Encrypted RNA (encRNA) is a new class of RNA developed by Autonomous Therapeutics. The plug-and-play
platform technology can develop antivirals against any RNA virus and can encode any therapeutic protein. Unlike
state-of-the-art mRNA, each platform-derived encRNA only activates its (broad-spectrum) antiviral payload in
targeted virus-infected cells. More specifically, encRNA only translate encoded proteins when bound,
transcribed, and amplified by targeted viral RNA polymerase (RdRp) complexes conserved across a viral
species. Thus, encRNA remain translationally inactive and safe in uninfected cells (e.g. as prophylactics).
AT191 is our lead, first-in-class encRNA therapeutic candidate developed to confer inhaled and variant-proof
efficacy against all variants of SARS-CoV-2 (and SARS-CoV-1). AT191 confers precision and pan-sarbecovirus
efficacy—because AT191’s antiviral payload (IFN-β) is only activated and translated by sarbecovirus RdRp.
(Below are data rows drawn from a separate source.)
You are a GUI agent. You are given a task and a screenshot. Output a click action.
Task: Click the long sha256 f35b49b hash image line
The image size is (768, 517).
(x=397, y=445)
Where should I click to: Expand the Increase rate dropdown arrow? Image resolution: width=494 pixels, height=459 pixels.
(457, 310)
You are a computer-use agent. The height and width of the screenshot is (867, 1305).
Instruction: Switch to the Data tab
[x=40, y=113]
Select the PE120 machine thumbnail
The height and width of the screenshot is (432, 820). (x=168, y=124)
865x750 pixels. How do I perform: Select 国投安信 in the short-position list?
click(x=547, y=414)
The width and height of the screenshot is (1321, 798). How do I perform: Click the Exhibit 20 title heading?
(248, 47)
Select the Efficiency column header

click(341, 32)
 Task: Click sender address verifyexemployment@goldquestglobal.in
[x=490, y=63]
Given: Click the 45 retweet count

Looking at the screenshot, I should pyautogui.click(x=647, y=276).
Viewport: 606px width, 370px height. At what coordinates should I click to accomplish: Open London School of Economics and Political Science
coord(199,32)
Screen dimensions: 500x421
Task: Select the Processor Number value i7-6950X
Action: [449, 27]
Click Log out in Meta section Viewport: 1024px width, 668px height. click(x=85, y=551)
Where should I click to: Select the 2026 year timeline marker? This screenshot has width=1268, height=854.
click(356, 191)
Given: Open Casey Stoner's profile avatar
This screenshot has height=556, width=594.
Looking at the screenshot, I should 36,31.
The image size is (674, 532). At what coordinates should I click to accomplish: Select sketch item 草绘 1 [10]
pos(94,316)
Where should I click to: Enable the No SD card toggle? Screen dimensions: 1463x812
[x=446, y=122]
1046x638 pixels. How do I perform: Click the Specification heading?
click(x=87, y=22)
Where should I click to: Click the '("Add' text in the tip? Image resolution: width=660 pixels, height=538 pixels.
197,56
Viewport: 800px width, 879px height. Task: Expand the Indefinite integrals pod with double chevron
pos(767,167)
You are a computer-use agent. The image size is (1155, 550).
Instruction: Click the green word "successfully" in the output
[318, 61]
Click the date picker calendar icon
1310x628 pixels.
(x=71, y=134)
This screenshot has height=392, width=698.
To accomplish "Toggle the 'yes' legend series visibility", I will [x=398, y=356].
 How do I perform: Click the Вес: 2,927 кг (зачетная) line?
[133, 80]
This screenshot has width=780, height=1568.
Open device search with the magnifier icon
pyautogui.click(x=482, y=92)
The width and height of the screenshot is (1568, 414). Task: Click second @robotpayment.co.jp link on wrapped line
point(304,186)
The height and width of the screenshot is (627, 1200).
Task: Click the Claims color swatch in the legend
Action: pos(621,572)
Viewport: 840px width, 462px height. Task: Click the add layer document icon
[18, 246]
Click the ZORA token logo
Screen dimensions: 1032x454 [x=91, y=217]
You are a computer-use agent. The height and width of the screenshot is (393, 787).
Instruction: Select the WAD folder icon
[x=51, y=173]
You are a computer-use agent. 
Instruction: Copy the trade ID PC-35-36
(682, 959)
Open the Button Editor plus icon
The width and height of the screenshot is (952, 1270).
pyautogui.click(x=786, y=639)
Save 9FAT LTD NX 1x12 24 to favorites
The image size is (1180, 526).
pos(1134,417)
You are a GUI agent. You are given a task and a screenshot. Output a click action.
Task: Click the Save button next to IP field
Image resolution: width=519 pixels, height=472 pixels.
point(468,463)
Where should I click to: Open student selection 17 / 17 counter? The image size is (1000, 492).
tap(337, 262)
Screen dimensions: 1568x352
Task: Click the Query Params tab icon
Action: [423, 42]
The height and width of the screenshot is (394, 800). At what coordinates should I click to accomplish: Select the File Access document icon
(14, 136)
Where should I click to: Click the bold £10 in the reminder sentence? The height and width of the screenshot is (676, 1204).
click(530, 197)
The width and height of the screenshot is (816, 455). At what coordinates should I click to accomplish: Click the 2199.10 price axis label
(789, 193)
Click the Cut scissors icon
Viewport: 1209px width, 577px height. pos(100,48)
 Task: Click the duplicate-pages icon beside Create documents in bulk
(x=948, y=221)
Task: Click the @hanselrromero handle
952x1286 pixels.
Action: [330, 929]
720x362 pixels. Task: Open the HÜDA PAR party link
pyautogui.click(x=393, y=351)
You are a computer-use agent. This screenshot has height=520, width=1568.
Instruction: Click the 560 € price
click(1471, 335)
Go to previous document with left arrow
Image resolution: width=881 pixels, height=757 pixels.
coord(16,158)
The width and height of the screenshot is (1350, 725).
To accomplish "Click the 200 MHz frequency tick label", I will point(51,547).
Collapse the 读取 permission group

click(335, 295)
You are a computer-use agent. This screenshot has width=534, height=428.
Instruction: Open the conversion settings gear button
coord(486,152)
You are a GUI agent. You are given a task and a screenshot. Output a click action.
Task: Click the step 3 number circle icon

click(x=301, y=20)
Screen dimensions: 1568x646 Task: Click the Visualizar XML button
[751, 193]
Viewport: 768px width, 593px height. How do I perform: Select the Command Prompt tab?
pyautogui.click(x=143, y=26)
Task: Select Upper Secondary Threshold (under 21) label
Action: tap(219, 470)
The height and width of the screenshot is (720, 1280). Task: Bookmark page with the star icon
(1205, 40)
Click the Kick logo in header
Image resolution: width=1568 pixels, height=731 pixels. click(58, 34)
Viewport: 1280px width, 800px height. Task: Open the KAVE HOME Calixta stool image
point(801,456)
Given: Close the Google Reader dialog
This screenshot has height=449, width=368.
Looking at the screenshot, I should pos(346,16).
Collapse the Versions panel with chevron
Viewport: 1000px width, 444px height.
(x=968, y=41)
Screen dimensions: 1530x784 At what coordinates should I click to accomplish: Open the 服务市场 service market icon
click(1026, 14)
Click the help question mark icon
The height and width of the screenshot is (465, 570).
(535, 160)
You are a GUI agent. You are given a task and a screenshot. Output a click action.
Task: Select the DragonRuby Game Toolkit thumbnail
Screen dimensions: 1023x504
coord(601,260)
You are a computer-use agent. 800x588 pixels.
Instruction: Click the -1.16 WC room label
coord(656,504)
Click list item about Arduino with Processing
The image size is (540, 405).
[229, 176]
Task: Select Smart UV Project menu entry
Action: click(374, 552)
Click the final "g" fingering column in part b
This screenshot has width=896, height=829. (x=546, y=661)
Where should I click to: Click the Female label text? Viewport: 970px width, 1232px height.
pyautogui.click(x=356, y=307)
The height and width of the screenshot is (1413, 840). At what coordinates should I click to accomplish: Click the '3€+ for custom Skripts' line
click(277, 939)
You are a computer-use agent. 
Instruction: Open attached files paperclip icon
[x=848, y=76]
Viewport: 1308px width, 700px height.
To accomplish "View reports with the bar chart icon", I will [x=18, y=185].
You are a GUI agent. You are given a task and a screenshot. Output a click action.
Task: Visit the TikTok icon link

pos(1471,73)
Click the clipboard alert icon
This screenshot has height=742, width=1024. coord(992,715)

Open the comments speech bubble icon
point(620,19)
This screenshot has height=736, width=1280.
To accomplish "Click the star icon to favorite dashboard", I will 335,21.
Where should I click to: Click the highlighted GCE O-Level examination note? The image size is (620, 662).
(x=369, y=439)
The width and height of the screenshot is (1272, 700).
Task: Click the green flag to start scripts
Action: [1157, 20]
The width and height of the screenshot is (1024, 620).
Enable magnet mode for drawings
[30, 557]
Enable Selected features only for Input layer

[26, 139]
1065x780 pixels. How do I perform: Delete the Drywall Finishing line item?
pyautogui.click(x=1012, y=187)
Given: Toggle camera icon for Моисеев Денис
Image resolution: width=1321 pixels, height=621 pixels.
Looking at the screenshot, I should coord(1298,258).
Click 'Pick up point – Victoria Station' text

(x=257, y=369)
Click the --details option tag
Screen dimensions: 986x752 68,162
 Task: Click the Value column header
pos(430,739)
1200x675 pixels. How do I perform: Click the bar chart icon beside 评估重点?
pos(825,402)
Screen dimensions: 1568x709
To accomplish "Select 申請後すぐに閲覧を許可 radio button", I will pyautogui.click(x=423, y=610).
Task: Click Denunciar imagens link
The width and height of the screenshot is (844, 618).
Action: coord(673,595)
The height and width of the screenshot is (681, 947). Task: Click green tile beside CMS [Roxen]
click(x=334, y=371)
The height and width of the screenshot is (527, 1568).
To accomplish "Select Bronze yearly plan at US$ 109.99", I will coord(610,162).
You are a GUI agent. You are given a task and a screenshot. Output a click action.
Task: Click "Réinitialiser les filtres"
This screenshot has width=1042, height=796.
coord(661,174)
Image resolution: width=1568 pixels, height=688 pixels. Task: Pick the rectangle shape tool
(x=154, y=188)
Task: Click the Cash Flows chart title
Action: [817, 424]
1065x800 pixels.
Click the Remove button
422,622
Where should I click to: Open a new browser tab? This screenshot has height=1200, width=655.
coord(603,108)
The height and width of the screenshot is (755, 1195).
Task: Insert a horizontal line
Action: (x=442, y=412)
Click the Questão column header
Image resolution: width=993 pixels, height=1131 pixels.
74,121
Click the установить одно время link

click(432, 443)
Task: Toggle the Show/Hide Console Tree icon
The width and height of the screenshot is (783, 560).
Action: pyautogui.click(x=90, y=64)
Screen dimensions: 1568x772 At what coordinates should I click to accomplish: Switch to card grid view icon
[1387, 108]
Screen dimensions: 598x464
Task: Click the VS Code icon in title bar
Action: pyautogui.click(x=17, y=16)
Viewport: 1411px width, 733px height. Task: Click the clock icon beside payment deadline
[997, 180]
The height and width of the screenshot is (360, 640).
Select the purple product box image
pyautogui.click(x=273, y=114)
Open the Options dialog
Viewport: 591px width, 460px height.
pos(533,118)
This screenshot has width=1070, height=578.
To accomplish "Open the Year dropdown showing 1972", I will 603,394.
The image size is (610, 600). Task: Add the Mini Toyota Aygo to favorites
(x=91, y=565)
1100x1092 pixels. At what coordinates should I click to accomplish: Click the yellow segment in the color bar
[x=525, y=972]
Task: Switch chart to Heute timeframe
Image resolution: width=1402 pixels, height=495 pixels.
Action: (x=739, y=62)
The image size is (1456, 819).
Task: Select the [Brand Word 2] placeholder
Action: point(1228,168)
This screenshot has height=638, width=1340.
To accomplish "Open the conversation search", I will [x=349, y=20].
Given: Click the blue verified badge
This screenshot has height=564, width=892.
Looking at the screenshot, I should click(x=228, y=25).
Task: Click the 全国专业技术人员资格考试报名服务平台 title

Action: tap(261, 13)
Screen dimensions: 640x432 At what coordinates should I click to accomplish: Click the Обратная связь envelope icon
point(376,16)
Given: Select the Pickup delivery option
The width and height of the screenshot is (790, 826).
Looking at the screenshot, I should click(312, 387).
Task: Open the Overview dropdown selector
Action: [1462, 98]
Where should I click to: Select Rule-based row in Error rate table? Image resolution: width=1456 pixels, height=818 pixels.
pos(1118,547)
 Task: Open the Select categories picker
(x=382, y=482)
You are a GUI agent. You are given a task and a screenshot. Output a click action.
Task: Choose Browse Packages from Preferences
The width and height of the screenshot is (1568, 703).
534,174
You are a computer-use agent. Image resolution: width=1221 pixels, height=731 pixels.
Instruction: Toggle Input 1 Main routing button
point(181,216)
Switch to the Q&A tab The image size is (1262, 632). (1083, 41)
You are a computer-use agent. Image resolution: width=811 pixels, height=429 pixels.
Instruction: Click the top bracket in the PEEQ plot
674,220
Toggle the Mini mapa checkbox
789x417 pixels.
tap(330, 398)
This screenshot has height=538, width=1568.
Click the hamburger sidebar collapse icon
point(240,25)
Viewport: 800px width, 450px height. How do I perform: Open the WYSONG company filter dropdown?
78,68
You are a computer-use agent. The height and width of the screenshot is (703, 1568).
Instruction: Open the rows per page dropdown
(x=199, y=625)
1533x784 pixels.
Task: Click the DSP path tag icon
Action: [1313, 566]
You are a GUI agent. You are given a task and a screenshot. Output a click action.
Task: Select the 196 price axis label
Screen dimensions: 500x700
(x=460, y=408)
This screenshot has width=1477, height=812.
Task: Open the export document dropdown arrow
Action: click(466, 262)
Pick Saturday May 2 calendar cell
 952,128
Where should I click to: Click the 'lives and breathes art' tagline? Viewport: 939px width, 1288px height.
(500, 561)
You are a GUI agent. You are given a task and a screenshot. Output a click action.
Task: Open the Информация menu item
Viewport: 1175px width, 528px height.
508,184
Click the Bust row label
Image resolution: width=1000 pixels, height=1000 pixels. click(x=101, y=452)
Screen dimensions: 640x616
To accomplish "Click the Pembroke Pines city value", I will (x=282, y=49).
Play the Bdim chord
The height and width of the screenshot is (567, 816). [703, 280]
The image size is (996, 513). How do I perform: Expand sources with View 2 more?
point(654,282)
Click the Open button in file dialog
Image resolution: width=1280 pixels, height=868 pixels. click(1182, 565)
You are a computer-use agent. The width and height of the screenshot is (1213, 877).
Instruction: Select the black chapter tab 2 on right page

In Phase I-equivalent studies, we developed: (i) the encRNA platform technology, (ii) the AT191 lead candidate,
and (iii) an inhalable lipid nanoparticle (LNP) for encRNA self-administration using marketed nebulizers. We
further demonstrated the (iv) variant-proof efficacy of AT191 against every tested SARS-CoV-2 variant in vitro,
and the (v) preliminary in vivo safety and efficacy of AT191 in both mice and hamsters.
Here we propose to develop AT191 into a GLP-ready candidate ready for IND-enabling studies. We propose to
test the pan-sarbecovirus efficacy (SARS-CoV-1 & 2) of AT191 in vivo and to perform critical CMC, inhalation,
dose-timing, and dose-finding studies in hamsters. We will also test safety/efficacy in non-human primates. The
effort will culminate in a pre-IND. If successful in follow-on clinical studies, AT191 could be used at-home as a
prophylactic or therapeutic: e.g. for immediate use after exposure to an infected child or family member.
Beyond SARS-CoV-2, the same encRNA-LNP platform technology could be used to develop precision and
variant-proof candidates for any RNA virus—including viruses for which no safe and effective antivirals exist.